Wystraszony i zmęczony jenot siedział w kanale Raduni w Gdańsku. Nie był w stanie sam wydostać się na brzeg, gdyż ściany zabezpieczające koryto rzeki były dla jego łap przeszkodą nie do pokonania…
Jak relacjonują gdańscy strażnicy miejscy, w sobotę około godziny 14 otrzymali zgłoszenie dotyczące bliżej nieznanego zwierzęcia. Według zgłaszającego było ono uwięzione w Kanale Raduni na wysokości obwodnicy południowej. Mundurowi natychmiast udali się we wskazane miejsce.

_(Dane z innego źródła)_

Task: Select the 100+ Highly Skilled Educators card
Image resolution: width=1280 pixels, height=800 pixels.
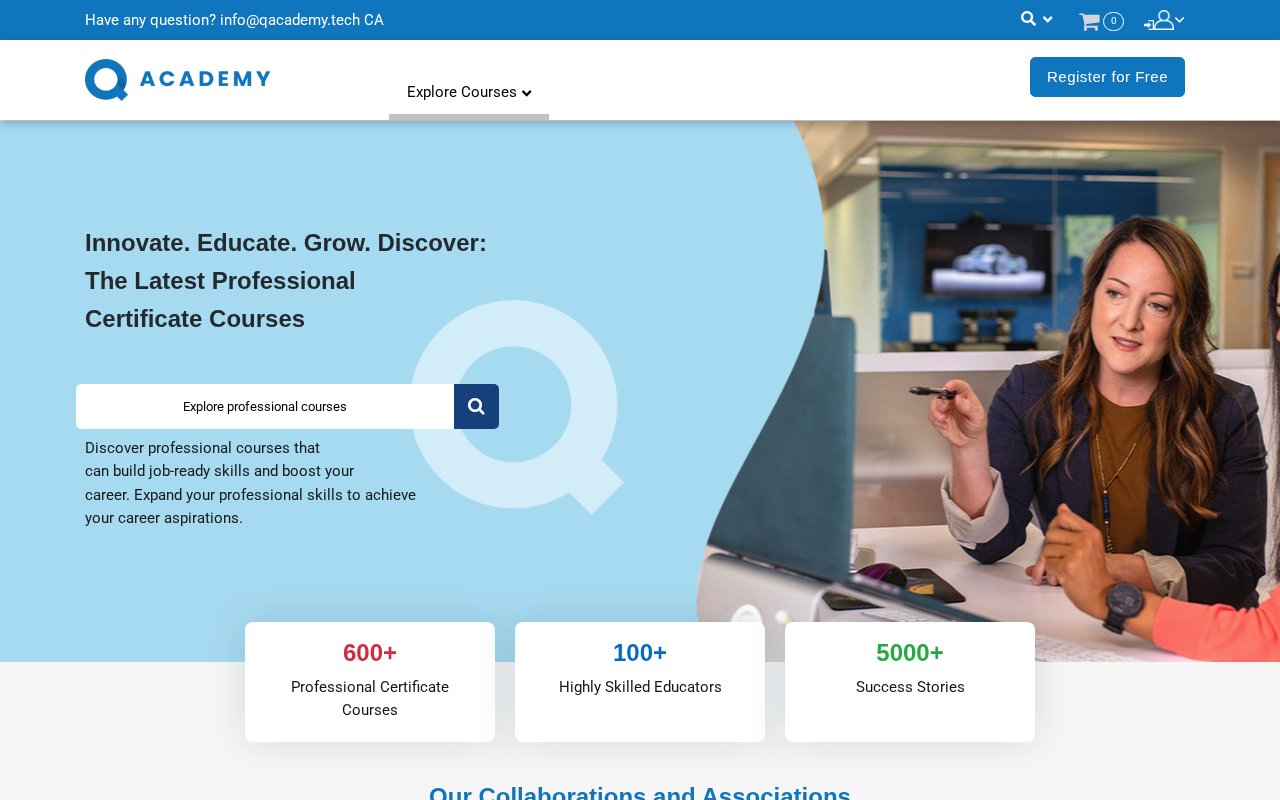Action: tap(640, 682)
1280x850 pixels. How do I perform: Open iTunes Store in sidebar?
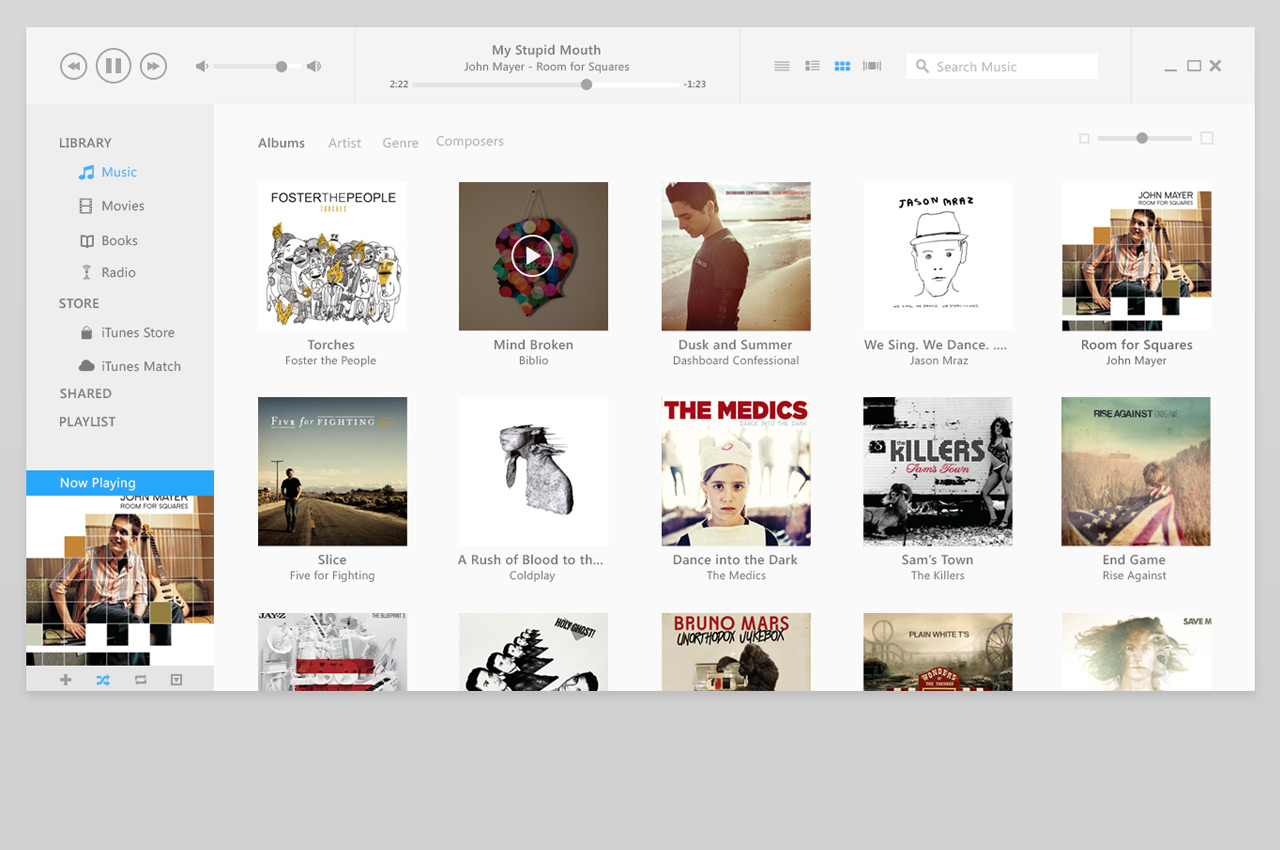coord(137,333)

– Pod kładką w wodzie siedział wystraszony i zmęczony jenot. Nie mógł wspiąć się po wysokiej ścianie i samodzielnie wyjść z kanału – wyjaśnia gdański strażnik miejski Andrzej Hinz.
Funkcjonariusze wezwali straż pożarną. Strażacy za pomocą odpowiedniego sprzętu wyciągnęli jenota z wody. W tym czasie zwierzakowi i jego wybawcom kibicował spory tłum, który zebrał się obok kładki.
– Uwolniony jenot bardzo szybko ochłonął po ciężkich przeżyciach i nie potrzebował pomocy weterynarza. Nic więc nie stało na przeszkodzie, aby mógł wrócić na wolność – podsumowuje Marta Drzewiecka.